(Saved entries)
----------------------------------------

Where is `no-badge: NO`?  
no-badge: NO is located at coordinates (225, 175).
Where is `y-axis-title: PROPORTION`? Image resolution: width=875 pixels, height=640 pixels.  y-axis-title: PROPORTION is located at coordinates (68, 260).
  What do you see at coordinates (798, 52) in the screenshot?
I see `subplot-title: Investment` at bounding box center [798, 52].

----------------------------------------

## Work instruction
Turn the rows above into a numbered list, omitting any blank lines.

## Answer section
1. Where is `no-badge: NO`?  
2. no-badge: NO is located at coordinates (225, 175).
3. Where is `y-axis-title: PROPORTION`? Image resolution: width=875 pixels, height=640 pixels.  y-axis-title: PROPORTION is located at coordinates (68, 260).
4.   What do you see at coordinates (798, 52) in the screenshot?
5. I see `subplot-title: Investment` at bounding box center [798, 52].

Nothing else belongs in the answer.